Hey! We've built a Docker-based deployment tool to launch apps and sites fully containerized. You can find all features and the roadmap on our website, and we are on Twitter as well!

Features

📺 Want to see this package in action? Join the live stream on November 19 at 14:00 CET: https://youtu.be/7eNZS4U7xyM

Looking for Inertia/Vue.js support? Check out formcomponents.pro

Requirements

  • PHP 7.4 + Laravel 7.0 and higher

Support

We proudly support the community by developing Laravel packages and giving them away for free. Keeping track of issues and pull requests takes time, but we're happy to help! If this package saves you time or if you're relying on it professionally, please consider supporting the maintenance and development.

Installation

You can install the package via composer:

composer require protonemedia/laravel-form-components

If you're using Tailwind, make sure the right plugin (v1 or v2) is installed and configured.

Quick example

<x-form>
    @bind($user)
        <x-form-input name="last_name" label="Last Name" />
        <x-form-select name="country_code" :options="$options" />
        <x-form-select name="interests[]" :options="$multiOptions" label="Select your interests" multiple />

        <!-- \Spatie\Translatable\HasTranslations -->
        <x-form-textarea name="biography" language="nl" placeholder="Dutch Biography" />
        <x-form-textarea name="biography" language="en" placeholder="English Biography" />

        <!-- Inline radio inputs -->
        <x-form-group name="newsletter_frequency" label="Newsletter frequency" inline>
            <x-form-radio name="newsletter_frequency" value="daily" label="Daily" />
            <x-form-radio name="newsletter_frequency" value="weekly" label="Weekly" />
        </x-form-group>

        <x-form-group>
            <x-form-checkbox name="subscribe_to_newsletter" label="Subscribe to newsletter" />
            <x-form-checkbox name="agree_terms" label="Agree with terms" />
        </x-form-group>

        <x-form-submit />
    @endbind
</x-form>

Quick example form

Preface

Generating HTML in PHP is always quite opinionated and limited. Blade Components are great because additional attributes are passed down to the element. That's why we prefer writing forms using components instead of using PHP builders. This way, you don't have to write extensions or custom code for any attribute you pass in. Let's take a look at this x-form example.

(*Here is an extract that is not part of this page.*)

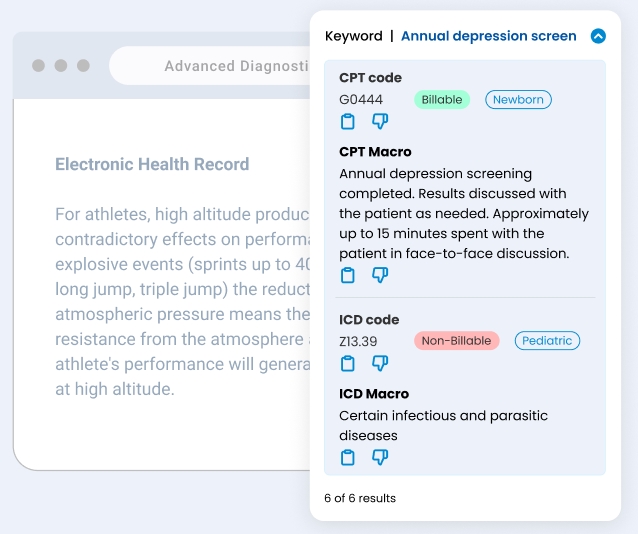Copy the CPT code G0444
This screenshot has width=638, height=534.
click(x=348, y=122)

The action attribute is optional, but you can pass a hard-coded, primitive value to the component using a simple HTML attribute. PHP expressions and variables can be passed to the component as well via attributes that use the : character as a prefix. Do you need Alpine.js or VueJS directives? No problem!

<x-form action="/api/user">
    <!-- ... -->
</x-form>
<x-form :action="route('api.user.store')" v-on:submit="checkForm">
    <!-- ... -->
</x-form>

Configuration

You can switch frameworks by updating the framework setting in the form-components.php configuration file. Use the artisan vendor:publish command to publish the configuration file.

return [
    'framework' => 'bootstrap-4',
];

No further configuration is needed unless you want to customize the Blade views and components.

Usage

Input and textarea elements

The minimum requirement for an input or textarea is the name attribute.

<x-form-input name="company_name" />

Optionally you can add a label attribute, which can be computed as well.

<x-form-input name="company_name" label="Company name" />
<x-form-input name="company_name" :label="trans('forms.company_name')" />

You can also choose to use a placeholder instead of a label, and of course you can change the type of the element.

<x-form-input type="email" name="current_email" placeholder="Current email address" />

By default, every element shows validation errors, but you can hide them if you want.

<x-form-textarea name="description" :show-errors="false" />

Default value and binds

You can use the default attribute to specify the default value of the element.

<x-form-textarea name="motivation" default="I want to use this package because..." />

Binding a target

Instead of setting a default value, you can also pass in a target, like an Eloquent model. Now the component will get the value from the target by the name.

<x-form-textarea name="description" :bind="$video" />

In the example above, where $video is an Eloquent model, the default value will be $video->description.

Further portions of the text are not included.